Am Ende des Projekts wird eine Empfehlung stehen, wie die Kriterien zum Betreten der Antarktis modifiziert werden können, um die empfindlichen Lebensgemeinschaften besser zu schützen. Schon jetzt ist zumindest für Kreuzfahrtschiffe und deren Gäste der Besuch in der Antarktis reglementiert. Aber reicht das? Diese Frage war Anlass für das UBA, gemeinsam mit den Bodenspezialisten des Senckenberg-Forschungsinstituts dieses Projekt zu initiieren Nicht zuletzt, weil ein Großteil der Antarktis-Touristen Deutsche sind.

Die Bundesrepublik Deutschland kommt damit auch Verpflichtungen aus dem 1998 in Kraft getretenen Madrider Protokoll nach. Dieses von 34 Ländern ratifizierte Übereinkommen legt die internationalen Bemühungen zum Schutz der Antarktis fest. Es ist eine Ergänzung zum Antarktis-Vertrag von 1959, der die friedliche Nutzung der Antarktis regelt und der Polarforschung vor anderen Interessen Vorrang gewährt. Dem Antarktis-Vertrag ist die Bundesrepublik 1979 beigetreten und beteiligt sich seitdem intensiv an der Erforschung der Antarktis.
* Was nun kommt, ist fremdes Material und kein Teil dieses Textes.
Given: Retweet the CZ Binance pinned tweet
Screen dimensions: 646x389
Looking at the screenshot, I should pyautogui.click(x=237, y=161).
Die den Vertrag ergänzenden Umweltschutzvereinbarungen des Madrider Protokolls sehen unter anderem vor, mindestens 50 Jahre lang keinerlei Bodenschätze zu gewinnen und alle menschlichen Aktivitäten vorab einer strengen Umweltprüfung zu unterziehen. Diese Aufgabe obliegt in Deutschland dem Umweltbundesamt, das auf Antrag entsprechende Genehmigungen erteilt. Das UBA ist aber auch bestrebt, mit der Initiierung derartiger Forschungsprojekte aktuellen Fragen des Umweltschutzes in der Antarktis nachzugehen und praktische Maßnahmen zum Schutz der einzigartigen antarktischen Ökosysteme zu entwickeln.